──────── DATASET

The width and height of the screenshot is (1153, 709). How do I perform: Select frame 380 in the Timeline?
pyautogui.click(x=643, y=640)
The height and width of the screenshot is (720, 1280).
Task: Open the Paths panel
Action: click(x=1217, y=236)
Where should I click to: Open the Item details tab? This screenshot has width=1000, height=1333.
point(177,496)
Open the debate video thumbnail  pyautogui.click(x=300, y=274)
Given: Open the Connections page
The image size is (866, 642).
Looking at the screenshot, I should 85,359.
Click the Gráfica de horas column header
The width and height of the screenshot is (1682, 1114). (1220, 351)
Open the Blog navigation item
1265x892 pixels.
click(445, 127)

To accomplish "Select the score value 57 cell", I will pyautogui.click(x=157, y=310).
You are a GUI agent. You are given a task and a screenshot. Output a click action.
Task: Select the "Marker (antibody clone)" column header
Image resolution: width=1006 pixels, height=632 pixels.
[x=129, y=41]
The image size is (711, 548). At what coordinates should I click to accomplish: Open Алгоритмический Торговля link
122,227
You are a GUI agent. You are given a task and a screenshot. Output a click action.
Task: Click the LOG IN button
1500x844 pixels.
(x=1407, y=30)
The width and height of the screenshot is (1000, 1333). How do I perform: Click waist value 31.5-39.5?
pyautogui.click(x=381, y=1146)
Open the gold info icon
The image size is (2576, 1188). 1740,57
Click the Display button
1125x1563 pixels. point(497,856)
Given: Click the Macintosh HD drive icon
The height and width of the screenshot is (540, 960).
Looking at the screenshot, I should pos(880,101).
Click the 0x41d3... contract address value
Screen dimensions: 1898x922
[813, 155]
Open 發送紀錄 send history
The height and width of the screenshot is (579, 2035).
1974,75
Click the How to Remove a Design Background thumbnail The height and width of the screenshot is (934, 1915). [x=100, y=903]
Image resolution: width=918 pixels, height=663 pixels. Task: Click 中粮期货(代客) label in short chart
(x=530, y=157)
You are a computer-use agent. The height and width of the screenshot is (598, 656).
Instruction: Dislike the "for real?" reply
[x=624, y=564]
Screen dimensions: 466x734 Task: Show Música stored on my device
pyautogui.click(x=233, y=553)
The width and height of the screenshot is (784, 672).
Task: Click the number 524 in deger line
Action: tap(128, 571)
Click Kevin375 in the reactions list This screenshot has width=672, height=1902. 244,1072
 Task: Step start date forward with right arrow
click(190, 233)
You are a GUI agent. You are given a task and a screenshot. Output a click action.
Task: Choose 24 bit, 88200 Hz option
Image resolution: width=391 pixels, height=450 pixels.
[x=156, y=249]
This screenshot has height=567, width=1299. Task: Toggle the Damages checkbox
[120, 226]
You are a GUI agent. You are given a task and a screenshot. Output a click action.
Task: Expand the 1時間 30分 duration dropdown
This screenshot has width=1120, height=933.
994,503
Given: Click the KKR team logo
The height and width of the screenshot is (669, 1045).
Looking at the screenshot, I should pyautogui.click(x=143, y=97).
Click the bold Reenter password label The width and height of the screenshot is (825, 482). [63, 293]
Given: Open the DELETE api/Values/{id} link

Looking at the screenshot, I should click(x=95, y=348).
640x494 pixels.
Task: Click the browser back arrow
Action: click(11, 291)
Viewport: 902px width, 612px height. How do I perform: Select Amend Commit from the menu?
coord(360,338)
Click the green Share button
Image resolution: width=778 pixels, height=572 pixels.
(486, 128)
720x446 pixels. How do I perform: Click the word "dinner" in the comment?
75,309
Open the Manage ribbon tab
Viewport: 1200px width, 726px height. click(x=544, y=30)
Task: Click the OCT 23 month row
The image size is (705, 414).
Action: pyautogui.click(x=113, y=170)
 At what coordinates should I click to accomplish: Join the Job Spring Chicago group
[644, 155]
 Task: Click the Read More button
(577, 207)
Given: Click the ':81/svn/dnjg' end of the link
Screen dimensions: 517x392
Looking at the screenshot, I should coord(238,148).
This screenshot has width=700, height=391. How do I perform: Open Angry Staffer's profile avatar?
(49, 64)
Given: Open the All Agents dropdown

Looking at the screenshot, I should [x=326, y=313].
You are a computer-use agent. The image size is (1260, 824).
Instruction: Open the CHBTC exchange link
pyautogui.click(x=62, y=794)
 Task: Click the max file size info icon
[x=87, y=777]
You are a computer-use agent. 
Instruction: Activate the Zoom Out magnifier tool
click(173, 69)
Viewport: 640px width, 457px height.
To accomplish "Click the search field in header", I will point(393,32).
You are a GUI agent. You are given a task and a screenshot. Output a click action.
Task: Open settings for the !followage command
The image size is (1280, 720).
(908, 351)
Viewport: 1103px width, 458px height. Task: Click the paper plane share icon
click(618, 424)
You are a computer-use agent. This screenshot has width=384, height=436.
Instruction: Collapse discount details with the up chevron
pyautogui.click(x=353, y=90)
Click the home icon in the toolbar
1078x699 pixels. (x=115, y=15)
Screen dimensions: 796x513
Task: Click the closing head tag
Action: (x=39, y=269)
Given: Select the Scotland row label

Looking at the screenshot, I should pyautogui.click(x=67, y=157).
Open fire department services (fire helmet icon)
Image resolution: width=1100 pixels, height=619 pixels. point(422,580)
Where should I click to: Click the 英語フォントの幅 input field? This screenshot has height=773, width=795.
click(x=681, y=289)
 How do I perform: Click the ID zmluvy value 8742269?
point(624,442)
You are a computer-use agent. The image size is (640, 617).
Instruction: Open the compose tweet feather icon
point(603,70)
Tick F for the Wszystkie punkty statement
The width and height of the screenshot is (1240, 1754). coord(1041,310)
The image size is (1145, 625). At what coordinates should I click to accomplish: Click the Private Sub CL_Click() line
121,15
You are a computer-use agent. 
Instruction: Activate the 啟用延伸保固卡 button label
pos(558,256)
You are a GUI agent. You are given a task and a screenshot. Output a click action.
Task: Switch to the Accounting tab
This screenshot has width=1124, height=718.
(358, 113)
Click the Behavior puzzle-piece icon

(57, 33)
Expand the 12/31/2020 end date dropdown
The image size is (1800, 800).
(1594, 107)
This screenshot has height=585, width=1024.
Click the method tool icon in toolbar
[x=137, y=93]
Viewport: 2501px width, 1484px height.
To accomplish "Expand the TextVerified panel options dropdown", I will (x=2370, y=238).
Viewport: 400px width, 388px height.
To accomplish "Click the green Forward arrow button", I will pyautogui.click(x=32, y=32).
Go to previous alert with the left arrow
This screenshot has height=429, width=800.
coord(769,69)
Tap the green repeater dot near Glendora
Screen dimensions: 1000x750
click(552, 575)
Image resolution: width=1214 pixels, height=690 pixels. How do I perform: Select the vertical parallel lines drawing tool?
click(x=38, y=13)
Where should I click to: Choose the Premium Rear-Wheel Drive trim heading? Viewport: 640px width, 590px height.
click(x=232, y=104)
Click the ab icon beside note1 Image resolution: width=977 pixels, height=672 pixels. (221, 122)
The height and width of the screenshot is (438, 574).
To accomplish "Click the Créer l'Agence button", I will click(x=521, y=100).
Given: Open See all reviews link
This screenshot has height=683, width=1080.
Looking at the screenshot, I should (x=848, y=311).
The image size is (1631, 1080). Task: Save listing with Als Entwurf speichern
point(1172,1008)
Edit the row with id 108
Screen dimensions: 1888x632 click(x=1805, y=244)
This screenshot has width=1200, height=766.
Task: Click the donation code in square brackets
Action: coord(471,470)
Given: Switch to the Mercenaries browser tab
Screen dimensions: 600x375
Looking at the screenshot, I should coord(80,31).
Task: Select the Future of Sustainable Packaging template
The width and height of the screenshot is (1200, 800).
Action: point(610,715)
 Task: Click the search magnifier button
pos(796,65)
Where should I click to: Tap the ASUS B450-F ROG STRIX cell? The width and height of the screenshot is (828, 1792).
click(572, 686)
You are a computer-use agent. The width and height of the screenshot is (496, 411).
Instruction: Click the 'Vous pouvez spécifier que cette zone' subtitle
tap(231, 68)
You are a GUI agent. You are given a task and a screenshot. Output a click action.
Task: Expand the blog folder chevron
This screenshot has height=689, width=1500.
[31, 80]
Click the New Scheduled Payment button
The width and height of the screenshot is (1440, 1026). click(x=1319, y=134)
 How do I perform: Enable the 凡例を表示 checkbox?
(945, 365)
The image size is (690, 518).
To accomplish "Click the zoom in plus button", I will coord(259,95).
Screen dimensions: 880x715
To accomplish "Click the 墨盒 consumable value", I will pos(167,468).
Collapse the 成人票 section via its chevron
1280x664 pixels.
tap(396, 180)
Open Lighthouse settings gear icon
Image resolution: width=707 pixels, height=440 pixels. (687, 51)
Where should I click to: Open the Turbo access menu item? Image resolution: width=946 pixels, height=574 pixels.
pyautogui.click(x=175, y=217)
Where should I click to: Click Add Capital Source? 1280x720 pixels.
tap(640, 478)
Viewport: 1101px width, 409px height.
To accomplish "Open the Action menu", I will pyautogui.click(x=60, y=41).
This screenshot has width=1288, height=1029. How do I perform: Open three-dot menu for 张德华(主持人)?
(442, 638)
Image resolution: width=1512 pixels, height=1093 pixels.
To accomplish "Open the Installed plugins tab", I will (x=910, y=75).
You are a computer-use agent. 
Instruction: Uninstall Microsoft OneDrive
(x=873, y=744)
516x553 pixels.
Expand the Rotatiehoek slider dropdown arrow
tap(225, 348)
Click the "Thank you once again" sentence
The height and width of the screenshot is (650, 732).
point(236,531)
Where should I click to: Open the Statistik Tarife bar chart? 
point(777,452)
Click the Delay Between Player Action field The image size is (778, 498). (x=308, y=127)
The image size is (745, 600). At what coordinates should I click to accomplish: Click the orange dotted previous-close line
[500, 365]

────────────────

- [TASK DETAILS] Out of the entries, pull every line that mentions "Switch".

- [RESPONSE TO THIS EXERCISE]
Task: Switch to the Accounting tab
Given: Switch to the Mercenaries browser tab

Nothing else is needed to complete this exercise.